There are several instances when a court must interpret and apply a statutory provision. The statutes and common law provide several rules that guide the courts when they interpret a statute. Following are some of the guides that the courts most often use.
The court is bound to apply the plain language of a statute to accomplish the intent of the General Assembly. If the language is clear and unambiguous, the court will not look to rules of construction or to legislative history; it will simply apply the language. But, if applying the plain language leads to an absurd result or a result that is contrary to the obvious intent of the General Assembly, or if the language is ambiguous, then the court will apply rules of statutory interpretation to construe the statute.
If a statute is ambiguous, the court will consider the legislative history of the statute to try to discern the legislature's intent in enacting the statute. Legislative history may include the bill file, if released by the bill sponsor, and the recorded debates and comments concerning the bill that were made in committee hearings and on second and third reading.
Statutes are presumed to be constitutional. If a statute can be interpreted two ways — one of which is constitutional and the other unconstitutional — the court will choose the constitutional interpretation. The party in a lawsuit that is claiming that a law is unconstitutional has the burden of proving unconstitutionality beyond a reasonable doubt.
Statutes are to be read as a whole, in context, and, if possible, the court is to give effect to every word of the statute. The court is bound to give consistent, harmonious, and sensible effect to all of the parts of a statute, to the extent possible.
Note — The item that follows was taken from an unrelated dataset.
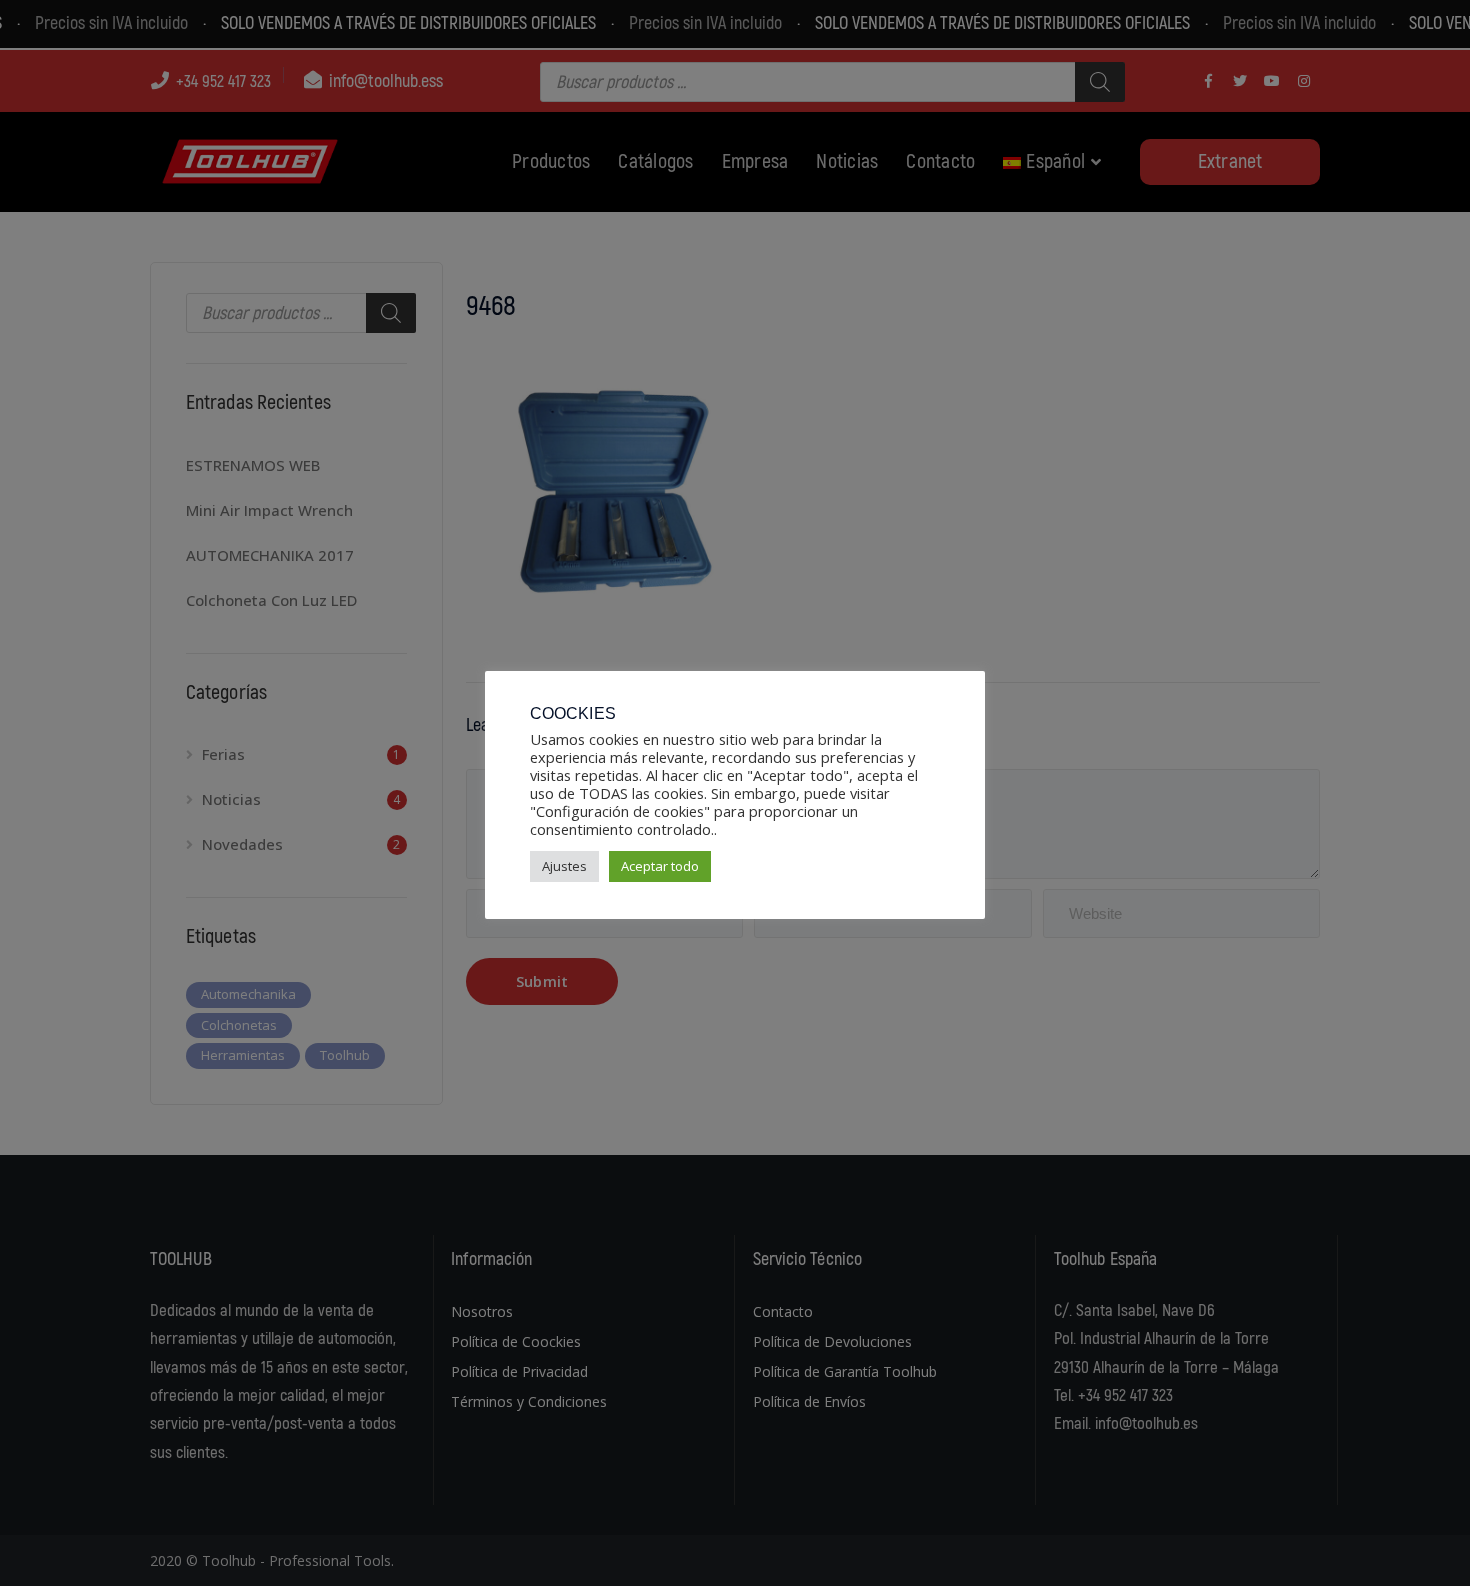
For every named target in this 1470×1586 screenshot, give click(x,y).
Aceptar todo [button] (660, 866)
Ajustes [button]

Statutes are presumed to apply prospectively, that is, to events that occur after the statute takes effect. In some circumstances, the General Assembly can specify that a bill should apply to events that occurred before the bill passed, in which case the presumption does not apply.
Harmonizing to Avoid Conflicts
To the extent possible, statutes should be harmonized and not read as creating a conflict. However, a conflict may exist if one statute allows what another prohibits or prohibits what another allows.
If there is a conflict between statutes:
- The statute that most recently took effect ("later in time") controls. If there's a conflict between two statutory provisions and one of the provisions took effect July 1, 2013, and the other took effect July 1, 2014, the court will apply the one that took effect in 2014. If both provisions took effect on the same date, then the court will apply the one that the Governor signed last.
- The specific controls over the general. If there's a conflict between two statutory provisions — one of them a general statement and the other a specific statement — the court will apply the more specific statement as an exception to the general statement. But, if the general statute was enacted more recently and it appears that the General Assembly intended the general statute to apply, the court will apply the more general statute.
When interpreting an ambiguous statute, there are several canons that a court may apply:
- In pari materia ("upon the same matter or subject"). If a statute is ambiguous, the court may apply this canon and look to the rest of the statute, or the surrounding statutes, to determine the meaning of the ambiguous statute.
- Ejusdim generis ("of the same kind, class, or nature"). If the statute lists certain things and the list ends with a general statement to include other things (a "catch-all"), the court will assume that the general statement only includes things that are similar to the items listed. For example, if a statute says that "cars, motorcycles, scooters, and other motorized vehicles must be licensed", the court probably will not require boats, trains, or planes to be licensed. But the court may require a person to license his or her e-bike.
- Expressio unius est exclusio alterius ("the express mention of one thing excludes all others"). When a statute includes a list of specific items, that list is presumed to be exclusive; the statute applies only to the listed items and not to others. But if the list starts with a phrase like "at a minimum" or "including" or "such as" or ends with a general catch-all term, the court will probably interpret the list as illustrating the types of things the statute applies to and not as an exclusive list.